• Question: What tree is amber formed in? Also, is it different to other saps?

    Asked by konekoraian to Andrew, Ash, Gem, Paige, SJ on 4 Jul 2012.
    • Photo: Paige Brown

      Paige Brown answered on 4 Jul 2012:


      Good question! Amber is fossilized tree resin, where the resin is rendered hard like rock through high pressure and temperatures under the ground. Many different trees produce this resin… It is produced in the woody part of the tree.

      And yes tree resin is different than sap!

      It appears that pine trees and other conifers are a good source of amber!!

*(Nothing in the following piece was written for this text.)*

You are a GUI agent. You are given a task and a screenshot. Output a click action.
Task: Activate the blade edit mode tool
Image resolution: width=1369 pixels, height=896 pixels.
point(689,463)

      Most fundamentally, there are two types of plant resin with the potential for fossilization. Terpenoids, produced by conifers and angiosperms, consist of ring structures formed of isoprene (C5H8) units.[2] Phenolic resins are today only produced by angiosperms, and tend to serve functional uses. The extinct medullosans produced a third type of resin, which is often found as amber within their veins.[2] The composition of resins is highly variable; each species produces a unique blend of chemicals. The overall chemical and structural composition is used to divide ambers into five classes.[21][22] There is also a separate classifications of amber gemstones, according to the way of production.

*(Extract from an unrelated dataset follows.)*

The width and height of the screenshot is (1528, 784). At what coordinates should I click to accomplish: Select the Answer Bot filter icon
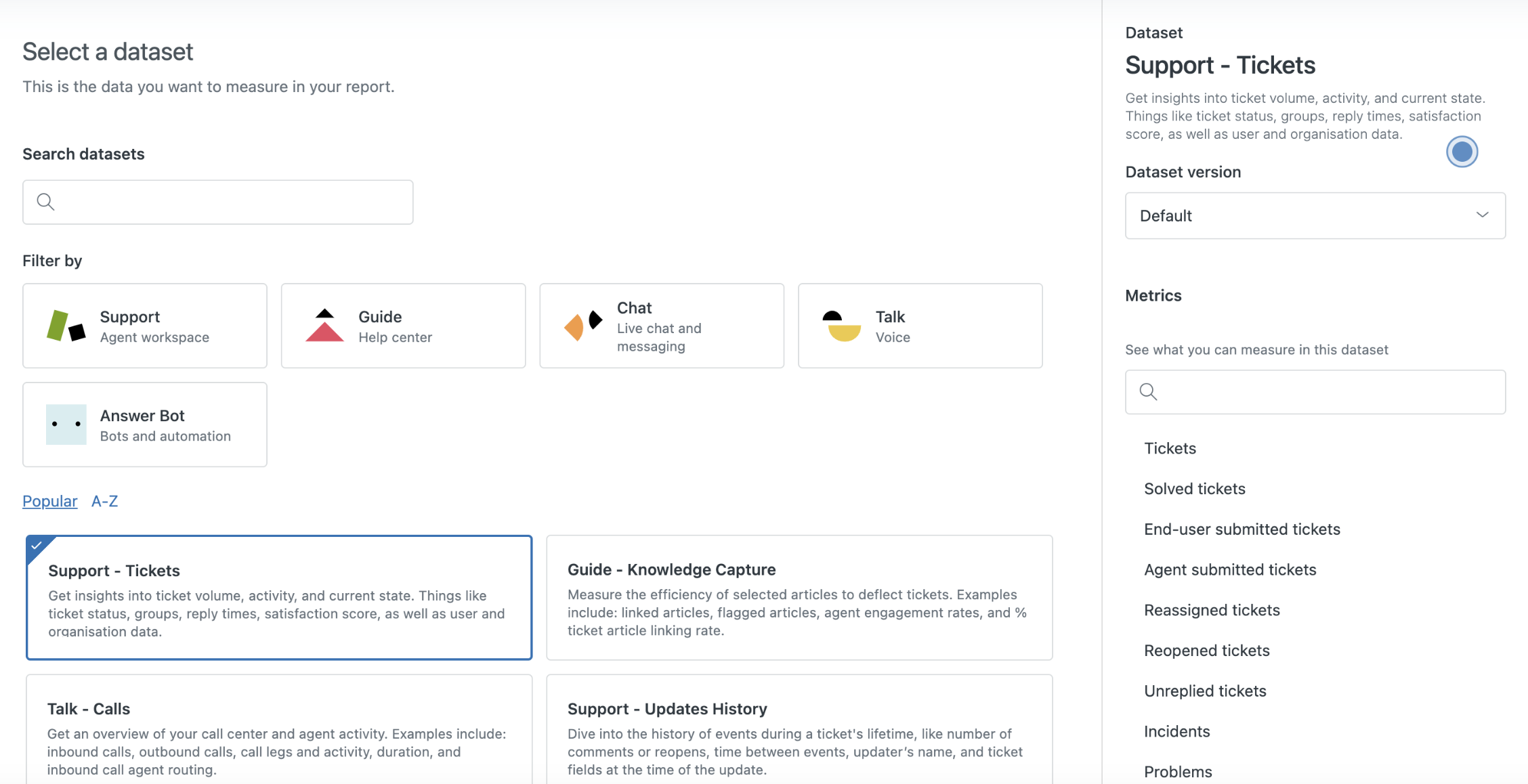click(66, 424)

    • Photo: SarahJayne Boulton

      SarahJayne Boulton answered on 4 Jul 2012:


      You know, amber washes up on the beach of Robin Hood’s Bay, it’s beautiful – you should visit and try and find some! If you tried making fresh amber now, you’d have to wait at least one and a half million years for the final product!

      Amber comes from the fossilised sap of lots of different trees and is generally over 1.6 million years old – some of the trees that made amber we find now are long gone and extinct. you can find out about different ages of amber here ::

      http://www.amnh.org/exhibitions/amber/varieties.html

      In order to make amber the sap of the tree must have the ability to ‘polymerise’ or ‘go hard and set’ a bit like making plastic – all the free flowing chemicals join together in strings to make a solid. Not all trees produce the kind of chemicals naturally able to do this on their own. The reason pines and conifers were good at making amber is because of the high concentration of this sort of chemical their sap contained.

    • Photo: Ashley Cadby

      Ashley Cadby answered on 6 Jul 2012:


      I think Paige and SJ have done a better job of answering this question than I old do.